More than six months after the renowned writer Mario Benedetti’s death at the age of 88 in Montevideo, Uruguay on May 17th, 2009, I received a familiar light brown, and deceptively flimsy large envelope from my pal Gonzalo in Buenos Aires. Over the years, Gonzalo has mailed me envelopes containing some interview or article about Benedetti and his work. For some reason or other, I had forgotten that I had especially asked him to mail me the many obituaries and tributes which would surely appear in every major newspaper in Latin America-– probably all of which published his syndicated column. The contents of the envelope was a mix of the standard AP wire service articles about his death and several very touching short essays about Benedetti’s many amusing habits and his very close and dedicated friendships with other writers and editors. I was quite touched by the personal reminiscences and was subtly reminded that perhaps my work as Benedetti’s translator for the last 20 plus years has been a vital venture all along.

In August, Host Publications will honor Mario Benedetti, and by extension, me, when it releases The Rest is Jungle and Other Stories, a volume of 45 stories in my English translation. It is my hope that this volume will serve as a humble, but fitting and just tribute to a true “man of letters” who authored more than 90 books and was widely adored throughout Latin America. Just imagine the following scene which is recounted by Hortensia Campanella, a Uruguayan journalist and literary critic, in the prologue of her biography of Benedetti – which appeared in Mexico several weeks after his death – titled Mario Benedetti: Un Mito Discretísimo (A Very Discreet Myth):

“There was a queue of people, in two’s and three’s; almost all of them rowdy, twenty-year old men, and then there were also those who look like survivors from the sixties. It extended for meters and meters, turned next to the Cibeles fountain, heading up Alcalá Street. Many had books, and all of them, patience; there had not been much publicity, but the news had been passed on with euphoria: Mario Benedetti was going to be 80, and although there was a week of homage’s in the Casa de Américas de Madrid, on that Thursday he alone was reading his poems.

When I accompanied him across the garden I saw the smiling looks, and like him, heard the spontaneous greetings.
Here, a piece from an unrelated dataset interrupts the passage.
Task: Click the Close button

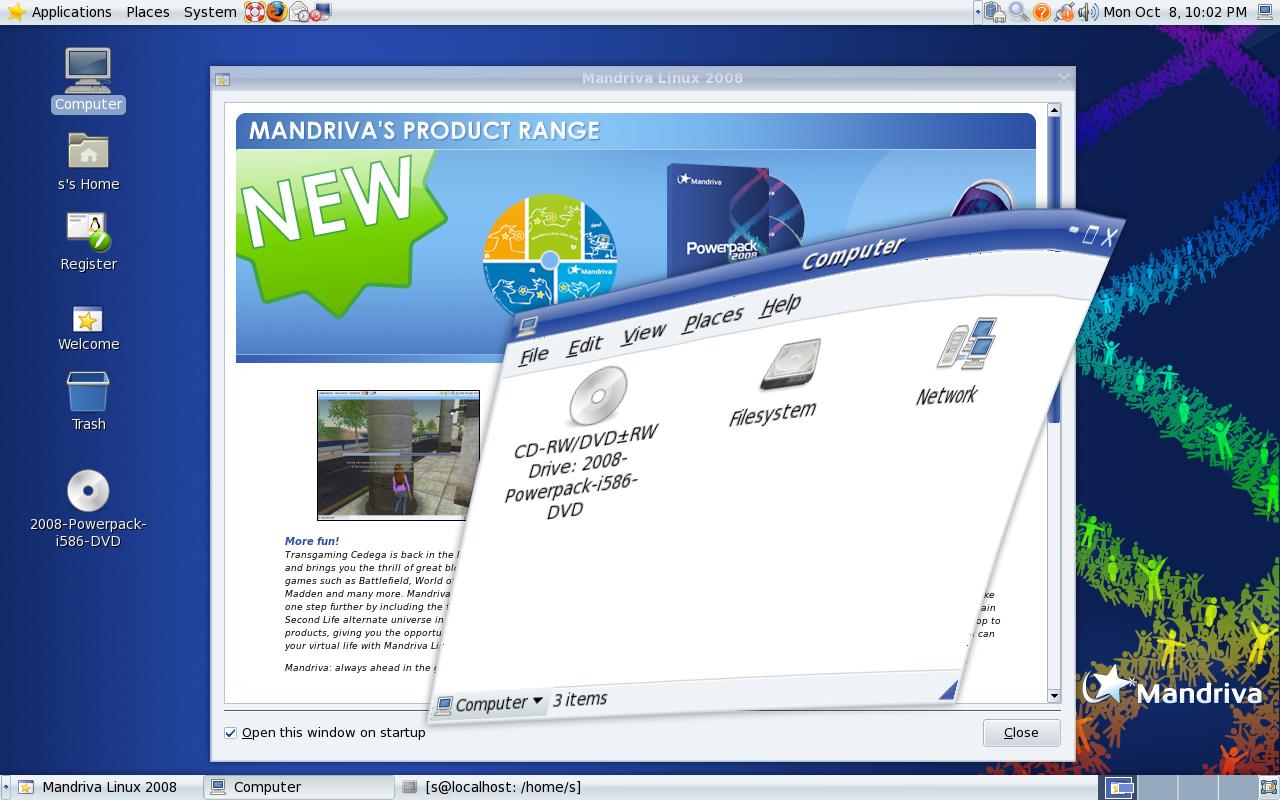Action: coord(1021,733)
Suddenly a very young girl approached him with a flower, it was a spikenard, I think. She handed it to him, and when the writer, a little confused, gave it to me, I asked her why it had occurred to her to do that. And she answered: ‘I didn’t want to ask him for anything; he’s given me so much that I thought the only thing I could do was bring him a flower.’”


The Rest is Jungle and Other Stories is my flower of multi-colored petals to Benedetti, which I place at his feet, followed by a deep bow and bent knee.

--- Harry Morales



---> For the archive of Madam Mayo guest-blog posts, click here.
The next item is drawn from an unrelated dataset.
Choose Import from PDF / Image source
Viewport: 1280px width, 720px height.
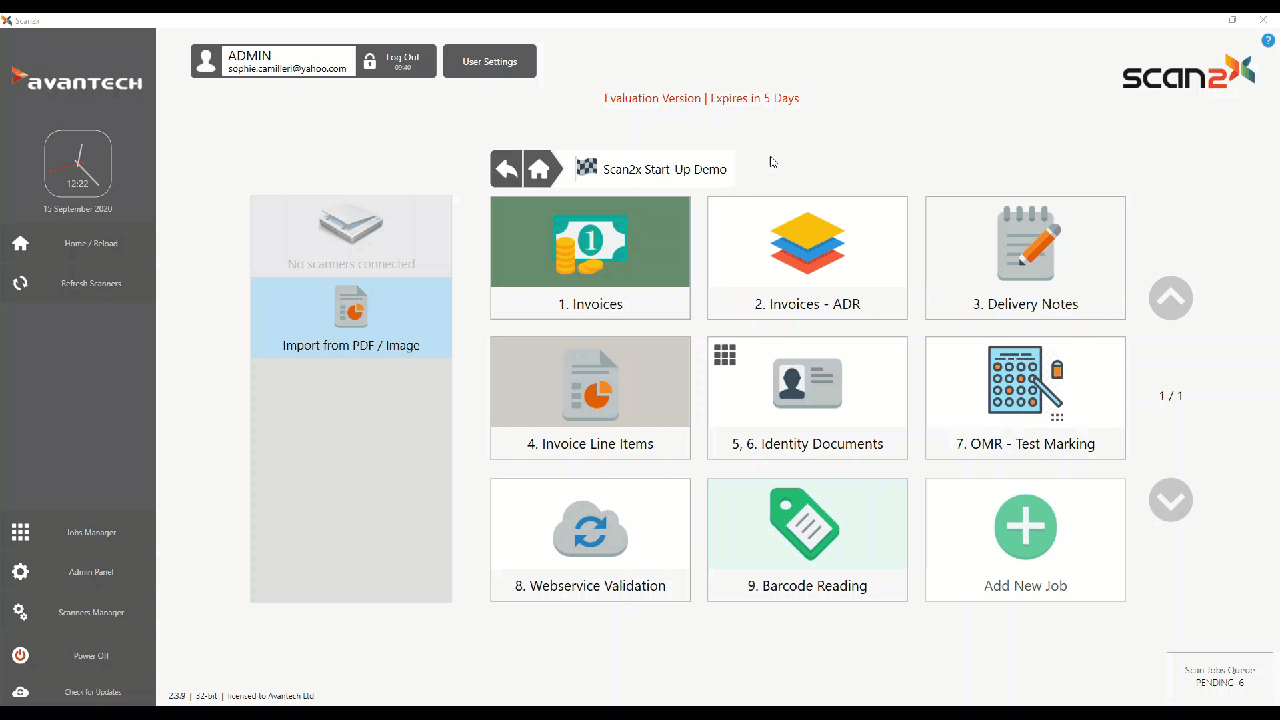[351, 318]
P.S. Read this review of The Rest is Jungle in Hayden's Ferry Review. Includes some excellent background and links about Benedetti.
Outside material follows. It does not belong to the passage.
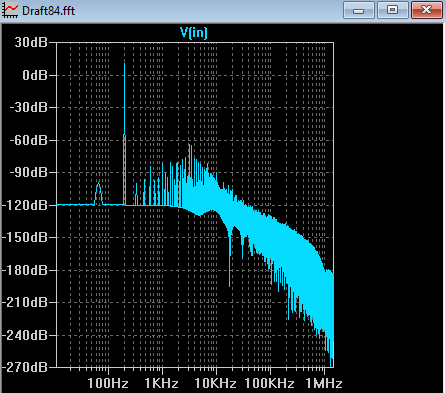Click the -60dB vertical axis label

[x=29, y=140]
And here's the book's catalog description:

In this exquisite new short story collection, celebrated Latin American writer Mario Benedetti affords us a beguiling glimpse of a world in flux. Addressing subjects ranging from love and middle-class frustration in the city to the pain of exile, the stories in The Rest is Jungle transport the reader from the cafes of Montevideo to the fault lines that divide nations and people. Whether poking fun at the pretentions of the contemporary literary scene, or offering a moving portrait of multi-generational family life, Benedetti discerns the irony, humor and heartbreak in every situation. From the hilarious depiction of an office worker battling with bureaucracy, to a domestic tragedy recounted from the perspective of an eavesdropping family pet, the stories in this playful and provocative collection throw light on that curious realm where our public and private lives intersect. The Rest is Jungle is a remarkable showcase for the work of a writer who sought to speak of love, power and commitment as directly and passionately as possible.